Known by followers of his website and Facebook as a fetishist of urethane, Jerome describes the new Kryptonics Star Trac Wheels as only he can, “I love the consistent shape, and the comfort of the three colours : red is like velvet, blue is silk, green is like African wax. Each duro has its specific sensation. I love the 75mm: it is a great addition to the traditional sizes.

In addition to representing Kryptonics Star Trac Wheels at skateboarding events, Jerome will also be promoting the brand through social media and via his website Sakaroulé.

In announcing Bevilacqua as the first Kryptonics Global Brand Activist, Kryptonics Wheels Brand Director Steve Douglas commented, “We could not have found a more ardent and loyal supporter of Kryptonics wheels to help us spread the word about the new Kryptonics Star Trac Wheels.

The new line of Kryptonics Star Trac Wheels are now available from Revolution and other fine skate stores.

Jerome Bevilacqua

When did you begin skateboarding?
Back in 1976 I remember watching a documentary on TV showing a new trend in California: we could see people riding flat boards on wheels, picking up food at the grocery, then riding down the pavement. A few month later I saw my first skateboard – and got it for my 10th birthday.

Where were you living then?
I was born and raised in Lille, North of France, in the Flanders, close to the Belgium border and across the Channel, England.

Did you play other sports as kid?
Skateboard, Rollerskates, BMX (I rode a Raleigh Rampart in 1979). I started wind-surfing with my elder brothers in 1980.

What type of skateboarding did you do when you began? Slalom? Freestyle? Vert?
In the 70’s one had to try everything: hippie jump and barrel jumps over my friends! I loved slalom too – I lived in a flat land. We had a steep quarter pipe to learn “3 wheels out” and “aerials”. I had two set ups at that time: a solid Logan on Mid-Tracks then Gull Wings, and a G&S Fibreflex on ACS 651. And two sets of Kryptonics: blues and reds 65. I used to change and mix them all the time.

When did you first ride Kryptonics?
1977 – I had a stiff oak board (Logan) upgraded with Road Riders. I borrowed a board from a friend, a Sims Quicksilver set up with red Kryptonics. I felt like I was riding a magic flying carpet. I was hooked.

What color wheels/size did you ride?
I switched from reds and blues, then ended mixing front blues and reds back. In those days 65mm was comfortable, 70mm was considered huge. Later I turned to 70mm reds – they are still my favourite wheel nowadays. I have it stuck in my mind now: red wheels are faster!

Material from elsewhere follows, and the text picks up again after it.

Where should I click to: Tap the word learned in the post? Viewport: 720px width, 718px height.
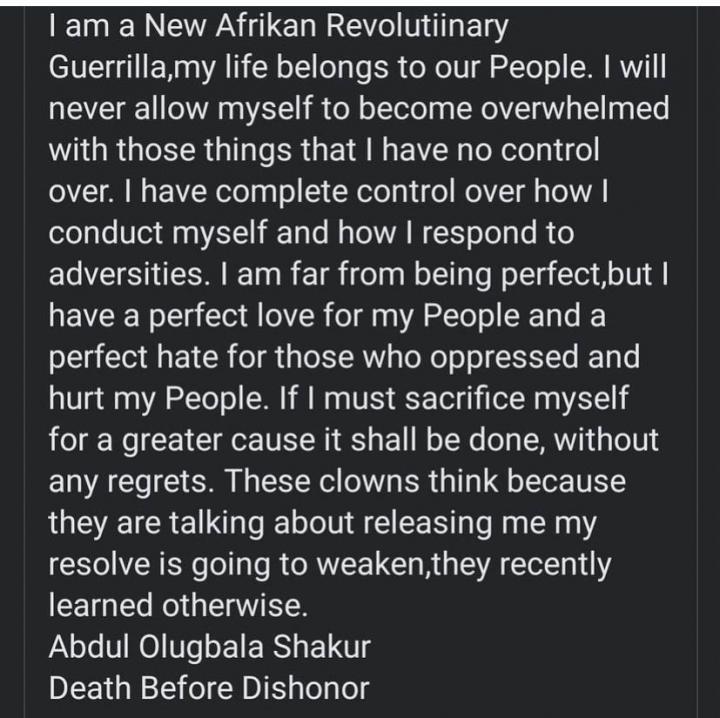101,605
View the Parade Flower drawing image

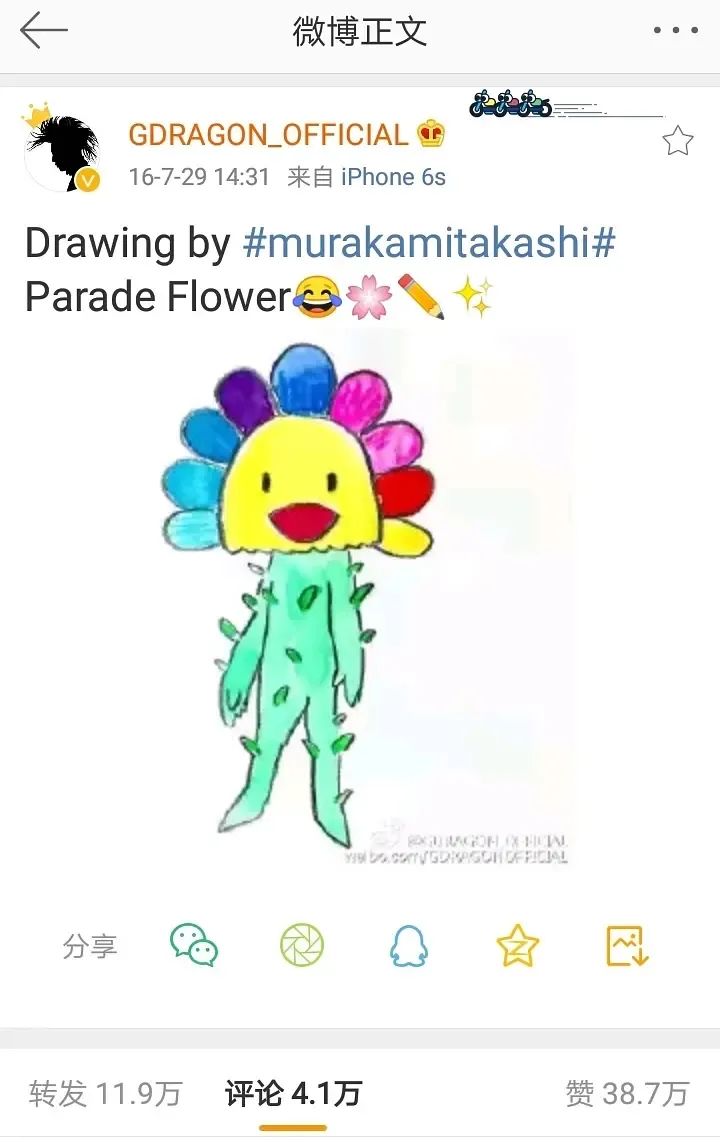[x=364, y=599]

How much better were they than the competition?
Above all challengers: they gave you the edge. Faster, firmer, smarter. They determined how you would skate: grippy carve for reds or slash and slide for greens (and everything in between for blues). Moreover they gave you style!

Logan

What was your favorite Kryptonics ad from back in the day?
So many! There was no internet then. Actually we’d wait for the next issue of the Skate Board Magazine to discover new adds, or sneak in USA imported mags shared as priceless relics! I think “We blue it” was among my favourites.

What is your favorite memory from skateboarding in the 70’s and early 80’s?
There was a wide lane, good tarmac, ending in a sharp L turn. When I was riding down that road I always felt like a “california dream”. Reading both fright and pleasure in your partner’s eyes while doing catamarans is always a good memory.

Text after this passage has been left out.